Una media docena de barcos de unas mil toneladas, de procedencia coreana, son denominados calamareros. Recogen este producto, arrastrando con sus redes otras especies por los mares chilenos.
Yo los ví en el Estrecho de Magallanes.
Las naves tienen un aspecto asqueroso; del exterior se ven inmundos y, hasta fecha reciente, solo sabía de ellos que la tripulación estaba constituida por lo que las autoridades consideran “delincuentes” que deben pagar su condena en el mar en vez de la cárcel. Podrían ser también disidentes políticos, nadie sabe.
Rubén España, estibador y descargador de Punta Arenas, ha tenido la oportunidad de subir a estos barcos, asunto negado para cualquier otra persona, salvo los prácticos y me autorizó a contar su versión de los hechos.
“Para mí fue un espanto. Bajé a las bodegas y vi en jaulas como mantienen grandes guarenes que son parte del menú cotidiano. Un roedor alcanza para la colación de cuatro personas. Lo alimentan con sobras, cáscaras de papas y todo lo podrido que se encuentra. (Esta versión fue corroborada por otro hombre de mar, Rodrigo Pérez Guichi).
El único que se alimenta bien es el capitán y la escasa oficialidad.
Quienes ingresan a uno de esos barcos, rara vez salen con vida. Las condiciones de existencia son inconcebibles. Mi perro duerme en mejor entorno que estos presuntos reos. Los turnos son de 14 a 16 horas, con escaso tiempo libre para dormir en los hacinados camarotes.
Lo que le cuento es real y me he comprometido a no subir más a uno de estos barcos. Hay chilenos que a veces trabajan a bordo y nunca más se ha sabido de ellos. Quien enferma gravemente, es envuelto en un saco con piedras y arrojado al mar. Esto lo sabe todo el mundo. Documentación no existe, ya que jamás un tripulante desembarca; el fallecido, es reemplazado por otra persona en condiciones iguales. Pueden estar años navegando, sin ver a su familia y rara vez regresan vivos. Los víveres y el combustible son entregados por naves mayores coreanas en alta mar. La producción es llevada directamente a Tokio, principal cliente.
Sin embargo lo que me llamó mucho la atención fue la presencia de dos guardias con lumas, que golpean a quienes conversan, descansan sin permiso o no apuran su trabajo. El único sector limpio e impecable es el de la faena de la mercadería que es envasada en cajas que tienen grandes letras como B, de big (grande) S, small (pequeño) y M, medium (tamaño mediano). Son esclavos del mar”.

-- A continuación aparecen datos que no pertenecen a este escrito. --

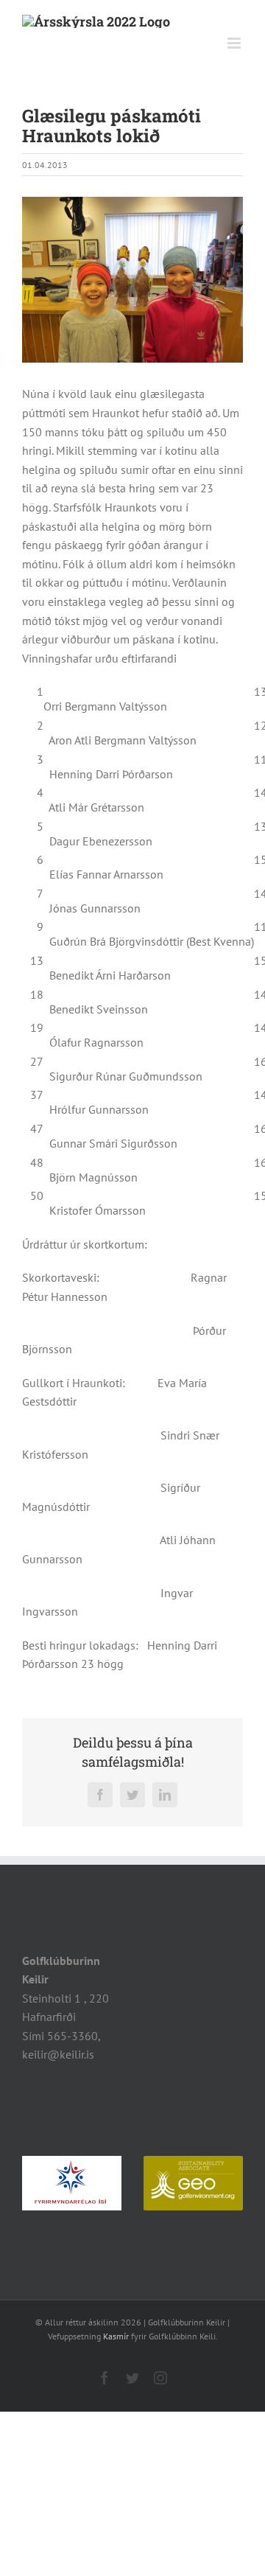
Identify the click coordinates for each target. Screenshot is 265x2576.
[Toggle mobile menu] (235, 43)
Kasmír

Desde mi ventana o en la terraza los observo; se desplazan libremente por el estrecho de Magallanes. La gente exclama “¡Qué mugrientos esos barcos!”.
Medio nacional alguno ha intentado abordar una nave para realizar un reportaje de lo que ocurre en estas embarcaciones.
España agrega: “No comprendo cómo las autoridades permiten esta barbaridad en aguas chilenas. ¿Quién autoriza este tipo de pesca? ¿Quiénes se benefician con este negocio en Chile? ¿A quién le pagan para cometer este comercio medieval?”.
Algunos tripulantes han tratado de huir, pero mueren de hipotermia, son pocos los sobrevivientes.
Desde que divisé estos barcos por primera vez, vislumbré algo atroz, pues ni siquiera tratan de aparentar algo más decente, como por ejemplo pintar el exterior del casco que se ve chorreado, lleno de manchas como esas naves que llevan desertores de sus países en varias partes del mundo y naufragan en su intento de llegar a presuntas democracias.
Y si Chile constituye una democracia, preguntamos nuevamente si las autoridades marítimas y gubernamentales están conscientes de la malvada perversidad que autorizan en nuestras aguas.
Es de esperar que esta columna sirva para que alguien como España, pero activo en la Armada Nacional, responda a esta interrogante. O que la justicia ordene allanar uno de estos buques o quedará la duda si todo es parte de los tratados de libre comercio con algunos países y que obliga a hacer la vista gorda y no intervenir en asuntos bárbaros y miserables internos, aunque se ventilen en el exterior.